Asuransi Jiwa Unit Link: Meskipun belum banyak dimiliki oleh masyarakat, bagi 12% masyarakat yang mengaku memiliki asuransi jiwa unit link, investasi (90%), banyaknya manfaat tambahan (82%), dan sebagai biaya pendidikan anak di masa depan (77%) menjadi alasan-alasan utama mereka dalam memilih asuransi jiwa unit link. Prudential (65%), Allianz (32%), AIA (21%), AXA Mandiri (19%), dan Manulife (15%) merupakan perusahaan asuransi jiwa unit link yang paling banyak dipilih masyarakat.
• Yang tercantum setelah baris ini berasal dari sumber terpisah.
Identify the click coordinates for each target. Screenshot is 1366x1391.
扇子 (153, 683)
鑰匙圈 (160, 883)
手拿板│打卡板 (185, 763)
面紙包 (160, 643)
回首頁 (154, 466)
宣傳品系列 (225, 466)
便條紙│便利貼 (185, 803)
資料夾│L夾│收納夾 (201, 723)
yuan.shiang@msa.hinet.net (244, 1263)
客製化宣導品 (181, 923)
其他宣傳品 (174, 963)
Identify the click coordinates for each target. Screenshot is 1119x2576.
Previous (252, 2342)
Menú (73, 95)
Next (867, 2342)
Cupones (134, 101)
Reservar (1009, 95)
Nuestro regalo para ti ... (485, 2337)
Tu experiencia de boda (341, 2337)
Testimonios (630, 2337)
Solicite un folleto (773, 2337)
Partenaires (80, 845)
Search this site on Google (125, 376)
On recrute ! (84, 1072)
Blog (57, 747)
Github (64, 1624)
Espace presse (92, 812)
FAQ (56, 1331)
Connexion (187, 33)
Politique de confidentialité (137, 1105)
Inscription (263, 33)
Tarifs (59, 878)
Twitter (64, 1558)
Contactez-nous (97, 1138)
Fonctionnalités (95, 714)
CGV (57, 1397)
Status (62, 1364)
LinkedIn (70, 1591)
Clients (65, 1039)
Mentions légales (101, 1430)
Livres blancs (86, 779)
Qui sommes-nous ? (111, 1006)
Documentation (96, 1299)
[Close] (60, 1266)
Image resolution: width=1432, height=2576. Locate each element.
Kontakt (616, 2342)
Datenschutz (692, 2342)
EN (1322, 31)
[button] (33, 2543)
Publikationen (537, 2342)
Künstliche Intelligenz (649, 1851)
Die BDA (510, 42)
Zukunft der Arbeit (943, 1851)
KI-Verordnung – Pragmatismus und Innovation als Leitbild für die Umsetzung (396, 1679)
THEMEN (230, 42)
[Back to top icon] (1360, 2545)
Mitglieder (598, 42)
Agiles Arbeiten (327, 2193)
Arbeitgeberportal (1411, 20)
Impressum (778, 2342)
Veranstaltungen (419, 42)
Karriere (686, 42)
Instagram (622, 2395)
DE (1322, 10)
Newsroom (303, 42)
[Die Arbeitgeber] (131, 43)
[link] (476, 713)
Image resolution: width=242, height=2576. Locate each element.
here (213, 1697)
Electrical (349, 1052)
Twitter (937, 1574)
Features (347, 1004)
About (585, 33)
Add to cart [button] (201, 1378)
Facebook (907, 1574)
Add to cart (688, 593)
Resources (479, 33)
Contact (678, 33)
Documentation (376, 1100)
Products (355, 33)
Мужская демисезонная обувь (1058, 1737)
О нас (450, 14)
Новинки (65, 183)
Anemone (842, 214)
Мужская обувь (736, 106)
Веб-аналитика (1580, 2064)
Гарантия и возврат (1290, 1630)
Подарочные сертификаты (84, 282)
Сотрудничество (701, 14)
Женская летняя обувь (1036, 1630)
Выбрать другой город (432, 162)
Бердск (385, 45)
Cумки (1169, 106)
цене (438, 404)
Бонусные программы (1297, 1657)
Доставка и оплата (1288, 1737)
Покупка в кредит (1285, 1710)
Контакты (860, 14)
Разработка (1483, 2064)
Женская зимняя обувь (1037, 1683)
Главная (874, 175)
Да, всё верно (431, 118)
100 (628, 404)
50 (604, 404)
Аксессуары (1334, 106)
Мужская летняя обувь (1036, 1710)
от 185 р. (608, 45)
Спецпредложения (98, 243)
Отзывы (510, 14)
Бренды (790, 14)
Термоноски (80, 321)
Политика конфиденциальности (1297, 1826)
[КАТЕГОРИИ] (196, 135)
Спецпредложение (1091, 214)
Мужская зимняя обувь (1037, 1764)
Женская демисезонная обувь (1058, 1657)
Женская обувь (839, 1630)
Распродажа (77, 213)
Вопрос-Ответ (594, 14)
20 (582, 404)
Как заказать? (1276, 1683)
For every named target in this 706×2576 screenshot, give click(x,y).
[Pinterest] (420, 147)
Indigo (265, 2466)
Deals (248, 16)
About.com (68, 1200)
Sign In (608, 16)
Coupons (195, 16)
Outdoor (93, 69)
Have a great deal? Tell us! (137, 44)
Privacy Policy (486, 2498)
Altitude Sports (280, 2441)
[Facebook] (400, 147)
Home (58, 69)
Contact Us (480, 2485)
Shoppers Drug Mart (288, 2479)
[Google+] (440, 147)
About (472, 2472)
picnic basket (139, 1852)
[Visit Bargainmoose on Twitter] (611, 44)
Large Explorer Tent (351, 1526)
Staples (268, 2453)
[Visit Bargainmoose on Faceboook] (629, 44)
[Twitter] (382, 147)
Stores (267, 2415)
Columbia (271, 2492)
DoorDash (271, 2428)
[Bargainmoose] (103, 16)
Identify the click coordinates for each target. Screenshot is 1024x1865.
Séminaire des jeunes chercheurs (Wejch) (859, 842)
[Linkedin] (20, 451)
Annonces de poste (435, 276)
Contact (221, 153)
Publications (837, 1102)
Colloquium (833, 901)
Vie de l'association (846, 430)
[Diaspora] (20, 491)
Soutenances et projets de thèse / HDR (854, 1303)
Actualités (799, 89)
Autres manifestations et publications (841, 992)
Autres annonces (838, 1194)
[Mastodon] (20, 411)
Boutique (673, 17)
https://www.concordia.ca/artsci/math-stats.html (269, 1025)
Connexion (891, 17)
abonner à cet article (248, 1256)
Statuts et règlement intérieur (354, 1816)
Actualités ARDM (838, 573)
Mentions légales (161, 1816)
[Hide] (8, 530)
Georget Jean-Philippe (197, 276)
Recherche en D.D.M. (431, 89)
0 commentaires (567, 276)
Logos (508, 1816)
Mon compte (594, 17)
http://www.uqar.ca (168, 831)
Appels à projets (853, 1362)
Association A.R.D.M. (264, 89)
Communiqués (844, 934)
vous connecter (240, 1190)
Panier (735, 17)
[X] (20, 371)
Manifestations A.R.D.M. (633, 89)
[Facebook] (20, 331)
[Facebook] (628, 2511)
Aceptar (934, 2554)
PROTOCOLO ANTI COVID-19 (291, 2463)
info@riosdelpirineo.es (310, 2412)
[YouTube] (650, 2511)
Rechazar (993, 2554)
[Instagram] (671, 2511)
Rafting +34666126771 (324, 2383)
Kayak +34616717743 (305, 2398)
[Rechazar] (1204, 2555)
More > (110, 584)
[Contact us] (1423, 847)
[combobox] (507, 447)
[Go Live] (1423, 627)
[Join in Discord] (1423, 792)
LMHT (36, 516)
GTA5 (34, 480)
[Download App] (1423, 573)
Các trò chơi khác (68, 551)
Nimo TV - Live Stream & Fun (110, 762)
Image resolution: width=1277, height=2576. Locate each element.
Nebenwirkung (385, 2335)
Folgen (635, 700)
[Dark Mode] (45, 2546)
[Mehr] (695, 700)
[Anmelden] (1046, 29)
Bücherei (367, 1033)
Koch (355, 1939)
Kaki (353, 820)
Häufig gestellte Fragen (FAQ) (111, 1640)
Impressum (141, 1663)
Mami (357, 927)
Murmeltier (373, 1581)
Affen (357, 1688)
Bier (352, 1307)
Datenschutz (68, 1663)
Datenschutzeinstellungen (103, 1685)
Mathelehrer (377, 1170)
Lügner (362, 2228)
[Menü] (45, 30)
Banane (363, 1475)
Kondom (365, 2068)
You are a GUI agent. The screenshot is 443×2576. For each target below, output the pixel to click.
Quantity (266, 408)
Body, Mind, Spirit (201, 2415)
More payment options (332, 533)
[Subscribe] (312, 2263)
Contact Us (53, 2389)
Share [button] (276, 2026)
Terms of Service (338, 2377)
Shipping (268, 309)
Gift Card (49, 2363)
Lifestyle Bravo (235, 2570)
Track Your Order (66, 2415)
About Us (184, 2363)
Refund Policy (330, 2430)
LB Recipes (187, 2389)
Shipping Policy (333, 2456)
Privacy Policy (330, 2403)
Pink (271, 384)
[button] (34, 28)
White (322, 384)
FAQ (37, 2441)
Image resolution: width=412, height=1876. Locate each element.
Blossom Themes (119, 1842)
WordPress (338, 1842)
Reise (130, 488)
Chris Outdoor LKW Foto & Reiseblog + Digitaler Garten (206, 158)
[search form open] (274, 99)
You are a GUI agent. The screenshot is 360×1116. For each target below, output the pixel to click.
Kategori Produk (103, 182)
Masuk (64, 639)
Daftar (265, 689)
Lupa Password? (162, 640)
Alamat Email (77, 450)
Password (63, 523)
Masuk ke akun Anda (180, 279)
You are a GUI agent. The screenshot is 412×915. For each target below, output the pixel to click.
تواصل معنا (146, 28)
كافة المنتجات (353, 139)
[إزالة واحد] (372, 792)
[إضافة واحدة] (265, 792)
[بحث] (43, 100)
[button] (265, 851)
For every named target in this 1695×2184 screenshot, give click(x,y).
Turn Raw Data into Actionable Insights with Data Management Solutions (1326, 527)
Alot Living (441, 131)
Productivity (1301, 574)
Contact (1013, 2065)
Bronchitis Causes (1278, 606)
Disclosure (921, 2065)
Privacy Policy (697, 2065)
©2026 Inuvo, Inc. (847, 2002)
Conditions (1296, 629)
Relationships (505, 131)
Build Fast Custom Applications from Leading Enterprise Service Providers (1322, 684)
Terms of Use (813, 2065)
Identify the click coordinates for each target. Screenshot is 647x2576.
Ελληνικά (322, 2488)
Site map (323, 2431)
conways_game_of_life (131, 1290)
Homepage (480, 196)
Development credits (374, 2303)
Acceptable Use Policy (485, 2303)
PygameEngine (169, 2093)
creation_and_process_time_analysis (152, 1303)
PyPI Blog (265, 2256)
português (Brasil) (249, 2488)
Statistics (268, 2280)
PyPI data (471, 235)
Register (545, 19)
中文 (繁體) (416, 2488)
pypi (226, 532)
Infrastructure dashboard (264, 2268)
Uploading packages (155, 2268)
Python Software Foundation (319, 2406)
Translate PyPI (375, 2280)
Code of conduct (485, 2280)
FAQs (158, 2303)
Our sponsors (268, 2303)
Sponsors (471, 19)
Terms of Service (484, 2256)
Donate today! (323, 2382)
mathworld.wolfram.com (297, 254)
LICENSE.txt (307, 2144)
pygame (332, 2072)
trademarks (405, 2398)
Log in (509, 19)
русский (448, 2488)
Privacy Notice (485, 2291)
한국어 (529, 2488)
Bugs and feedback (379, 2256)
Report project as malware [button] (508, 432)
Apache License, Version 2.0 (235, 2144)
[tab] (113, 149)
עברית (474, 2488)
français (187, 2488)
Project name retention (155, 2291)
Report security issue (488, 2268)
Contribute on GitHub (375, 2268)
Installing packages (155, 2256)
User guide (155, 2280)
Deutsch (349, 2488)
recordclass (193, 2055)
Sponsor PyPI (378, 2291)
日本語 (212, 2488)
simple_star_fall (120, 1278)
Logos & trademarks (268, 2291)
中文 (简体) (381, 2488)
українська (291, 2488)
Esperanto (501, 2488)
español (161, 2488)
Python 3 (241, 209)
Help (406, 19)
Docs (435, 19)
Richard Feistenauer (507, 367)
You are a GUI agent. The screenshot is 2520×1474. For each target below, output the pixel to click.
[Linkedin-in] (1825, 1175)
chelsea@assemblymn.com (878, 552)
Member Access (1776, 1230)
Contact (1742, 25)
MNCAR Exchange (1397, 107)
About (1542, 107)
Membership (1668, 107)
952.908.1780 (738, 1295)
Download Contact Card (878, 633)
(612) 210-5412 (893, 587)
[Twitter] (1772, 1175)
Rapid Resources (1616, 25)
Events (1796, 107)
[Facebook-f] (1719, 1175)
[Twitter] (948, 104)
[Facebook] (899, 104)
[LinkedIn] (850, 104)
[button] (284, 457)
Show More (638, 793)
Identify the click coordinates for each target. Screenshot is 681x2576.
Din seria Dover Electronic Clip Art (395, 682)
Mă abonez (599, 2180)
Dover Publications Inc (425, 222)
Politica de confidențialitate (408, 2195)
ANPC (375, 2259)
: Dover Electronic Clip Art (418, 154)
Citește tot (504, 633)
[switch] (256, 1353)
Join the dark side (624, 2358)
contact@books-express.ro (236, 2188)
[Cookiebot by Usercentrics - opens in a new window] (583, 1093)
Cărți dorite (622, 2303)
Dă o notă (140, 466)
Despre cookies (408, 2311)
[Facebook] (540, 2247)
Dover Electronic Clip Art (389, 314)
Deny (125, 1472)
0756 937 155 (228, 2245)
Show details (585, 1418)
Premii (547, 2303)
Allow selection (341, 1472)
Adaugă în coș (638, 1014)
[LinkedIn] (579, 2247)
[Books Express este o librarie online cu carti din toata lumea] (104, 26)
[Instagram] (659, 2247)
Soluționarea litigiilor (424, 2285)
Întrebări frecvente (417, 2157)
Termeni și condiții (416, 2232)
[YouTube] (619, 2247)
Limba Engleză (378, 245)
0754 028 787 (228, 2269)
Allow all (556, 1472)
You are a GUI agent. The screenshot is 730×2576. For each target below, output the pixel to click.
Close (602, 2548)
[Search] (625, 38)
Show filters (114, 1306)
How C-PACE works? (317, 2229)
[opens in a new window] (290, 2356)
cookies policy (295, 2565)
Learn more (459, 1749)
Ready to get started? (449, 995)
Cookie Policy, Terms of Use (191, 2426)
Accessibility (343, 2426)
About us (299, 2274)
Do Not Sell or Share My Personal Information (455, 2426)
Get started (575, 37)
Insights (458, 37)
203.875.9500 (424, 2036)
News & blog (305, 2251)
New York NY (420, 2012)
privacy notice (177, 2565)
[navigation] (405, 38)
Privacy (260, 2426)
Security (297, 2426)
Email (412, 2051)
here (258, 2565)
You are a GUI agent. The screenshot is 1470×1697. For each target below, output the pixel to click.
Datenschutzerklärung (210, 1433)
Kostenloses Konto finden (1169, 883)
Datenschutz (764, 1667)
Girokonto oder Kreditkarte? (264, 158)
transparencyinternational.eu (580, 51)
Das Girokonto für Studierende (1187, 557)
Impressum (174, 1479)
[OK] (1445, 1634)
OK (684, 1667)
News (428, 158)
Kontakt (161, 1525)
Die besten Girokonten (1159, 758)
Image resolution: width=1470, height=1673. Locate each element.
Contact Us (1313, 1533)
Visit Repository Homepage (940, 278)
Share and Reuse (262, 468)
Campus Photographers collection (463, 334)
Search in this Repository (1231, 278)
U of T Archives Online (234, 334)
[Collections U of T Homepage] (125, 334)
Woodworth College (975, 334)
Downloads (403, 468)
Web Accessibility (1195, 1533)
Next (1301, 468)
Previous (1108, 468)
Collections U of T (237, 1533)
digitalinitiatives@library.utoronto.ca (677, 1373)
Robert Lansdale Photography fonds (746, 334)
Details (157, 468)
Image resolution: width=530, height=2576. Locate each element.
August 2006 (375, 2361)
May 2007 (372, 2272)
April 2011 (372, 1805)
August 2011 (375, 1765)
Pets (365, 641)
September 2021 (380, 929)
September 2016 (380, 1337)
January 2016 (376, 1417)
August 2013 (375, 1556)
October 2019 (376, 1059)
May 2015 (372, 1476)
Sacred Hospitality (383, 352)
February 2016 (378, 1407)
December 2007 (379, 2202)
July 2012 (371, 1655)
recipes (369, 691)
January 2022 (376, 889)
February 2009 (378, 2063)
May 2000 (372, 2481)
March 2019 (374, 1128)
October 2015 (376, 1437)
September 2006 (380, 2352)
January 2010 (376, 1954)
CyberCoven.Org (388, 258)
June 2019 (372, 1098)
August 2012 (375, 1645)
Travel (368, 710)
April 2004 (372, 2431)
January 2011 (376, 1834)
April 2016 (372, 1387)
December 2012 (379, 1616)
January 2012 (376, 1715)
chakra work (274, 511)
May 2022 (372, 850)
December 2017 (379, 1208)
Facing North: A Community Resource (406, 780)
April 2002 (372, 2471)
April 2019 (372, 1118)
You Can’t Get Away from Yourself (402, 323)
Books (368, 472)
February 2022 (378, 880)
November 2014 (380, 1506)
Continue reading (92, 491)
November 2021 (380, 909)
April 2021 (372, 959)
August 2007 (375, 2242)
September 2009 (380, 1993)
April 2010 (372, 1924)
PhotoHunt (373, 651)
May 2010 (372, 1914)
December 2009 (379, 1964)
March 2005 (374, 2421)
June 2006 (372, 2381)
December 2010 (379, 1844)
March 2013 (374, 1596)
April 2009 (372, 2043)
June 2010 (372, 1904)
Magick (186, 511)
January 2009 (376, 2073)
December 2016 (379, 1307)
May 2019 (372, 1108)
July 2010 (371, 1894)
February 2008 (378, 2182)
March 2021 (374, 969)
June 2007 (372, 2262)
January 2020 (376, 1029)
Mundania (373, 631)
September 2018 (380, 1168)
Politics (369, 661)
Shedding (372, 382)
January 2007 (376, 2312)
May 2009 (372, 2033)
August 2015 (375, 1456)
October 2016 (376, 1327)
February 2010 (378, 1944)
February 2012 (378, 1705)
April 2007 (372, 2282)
Asuransi dari Fasilitas Kantor dan Alasan Masyarakat Tidak Memiliki Asuransi Pribadi Selain asuransi pribadi, 44% responden juga menyatakan bahwa mereka memiliki asuransi swasta yang didapatkan dari fasilitas kantor. Beberapa nama perusahaan penyedia asuransi yang banyak digunakan oleh perusahaan-perusahaan di Indonesia meliputi Prudential (25%), AXA Mandiri (12%), Lippo Insurance (9%), Generali (9%), dan Allianz (9%).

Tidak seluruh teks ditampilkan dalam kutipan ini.